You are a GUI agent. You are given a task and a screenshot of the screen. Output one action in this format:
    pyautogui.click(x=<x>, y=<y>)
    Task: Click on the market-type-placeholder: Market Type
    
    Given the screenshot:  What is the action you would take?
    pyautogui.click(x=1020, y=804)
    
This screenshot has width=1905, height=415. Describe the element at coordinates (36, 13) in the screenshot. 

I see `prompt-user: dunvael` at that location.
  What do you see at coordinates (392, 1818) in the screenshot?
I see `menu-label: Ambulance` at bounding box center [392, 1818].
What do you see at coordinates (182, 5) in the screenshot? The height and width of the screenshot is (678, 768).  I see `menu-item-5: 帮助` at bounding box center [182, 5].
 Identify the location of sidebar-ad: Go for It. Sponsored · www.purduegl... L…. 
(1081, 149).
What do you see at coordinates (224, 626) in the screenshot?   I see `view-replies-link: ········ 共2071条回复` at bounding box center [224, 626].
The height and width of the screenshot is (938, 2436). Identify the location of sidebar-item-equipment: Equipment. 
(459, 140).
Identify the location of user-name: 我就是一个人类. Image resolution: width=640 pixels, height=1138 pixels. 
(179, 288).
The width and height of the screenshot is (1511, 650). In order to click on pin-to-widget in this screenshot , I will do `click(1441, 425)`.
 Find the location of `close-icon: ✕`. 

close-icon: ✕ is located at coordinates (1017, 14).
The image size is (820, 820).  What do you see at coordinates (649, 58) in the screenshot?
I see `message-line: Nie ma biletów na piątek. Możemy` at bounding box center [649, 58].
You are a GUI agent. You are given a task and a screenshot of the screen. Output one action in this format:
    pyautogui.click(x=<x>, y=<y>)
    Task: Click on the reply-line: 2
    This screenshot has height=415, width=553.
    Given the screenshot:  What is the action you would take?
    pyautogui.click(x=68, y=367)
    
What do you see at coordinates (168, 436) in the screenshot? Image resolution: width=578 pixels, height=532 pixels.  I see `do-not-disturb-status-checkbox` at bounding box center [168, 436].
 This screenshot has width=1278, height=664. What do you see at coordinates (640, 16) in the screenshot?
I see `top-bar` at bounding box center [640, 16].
+ + + + + + +
**Exercise prompt**. Can you render every line of the items above as a Markdown table, with one column titled Row for the line number and one titled Item Line for the line itself, leaving out blank lines?

**Task result**.
| Row | Item Line |
|---|---|
| 1 | You are a GUI agent. You are given a task and a screenshot of the screen. Output one action in this format: |
| 2 |     pyautogui.click(x=<x>, y=<y>) |
| 3 |     Task: Click on the market-type-placeholder: Market Type |
| 4 |     Given the screenshot:  What is the action you would take? |
| 5 |     pyautogui.click(x=1020, y=804) |
| 6 | This screenshot has width=1905, height=415. Describe the element at coordinates (36, 13) in the screenshot.  |
| 7 | I see `prompt-user: dunvael` at that location. |
| 8 |   What do you see at coordinates (392, 1818) in the screenshot? |
| 9 | I see `menu-label: Ambulance` at bounding box center [392, 1818]. |
| 10 | What do you see at coordinates (182, 5) in the screenshot? The height and width of the screenshot is (678, 768).  I see `menu-item-5: 帮助` at bounding box center [182, 5]. |
| 11 |  Identify the location of sidebar-ad: Go for It. Sponsored · www.purduegl... L….  |
| 12 | (1081, 149). |
| 13 | What do you see at coordinates (224, 626) in the screenshot?   I see `view-replies-link: ········ 共2071条回复` at bounding box center [224, 626]. |
| 14 | The height and width of the screenshot is (938, 2436). Identify the location of sidebar-item-equipment: Equipment.  |
| 15 | (459, 140). |
| 16 | Identify the location of user-name: 我就是一个人类. Image resolution: width=640 pixels, height=1138 pixels.  |
| 17 | (179, 288). |
| 18 | The width and height of the screenshot is (1511, 650). In order to click on pin-to-widget in this screenshot , I will do `click(1441, 425)`. |
| 19 |  Find the location of `close-icon: ✕`.  |
| 20 | close-icon: ✕ is located at coordinates (1017, 14). |
| 21 | The image size is (820, 820).  What do you see at coordinates (649, 58) in the screenshot? |
| 22 | I see `message-line: Nie ma biletów na piątek. Możemy` at bounding box center [649, 58]. |
| 23 | You are a GUI agent. You are given a task and a screenshot of the screen. Output one action in this format: |
| 24 |     pyautogui.click(x=<x>, y=<y>) |
| 25 |     Task: Click on the reply-line: 2 |
| 26 |     This screenshot has height=415, width=553. |
| 27 |     Given the screenshot:  What is the action you would take? |
| 28 |     pyautogui.click(x=68, y=367) |
| 29 | What do you see at coordinates (168, 436) in the screenshot? Image resolution: width=578 pixels, height=532 pixels.  I see `do-not-disturb-status-checkbox` at bounding box center [168, 436]. |
| 30 |  This screenshot has width=1278, height=664. What do you see at coordinates (640, 16) in the screenshot? |
| 31 | I see `top-bar` at bounding box center [640, 16]. |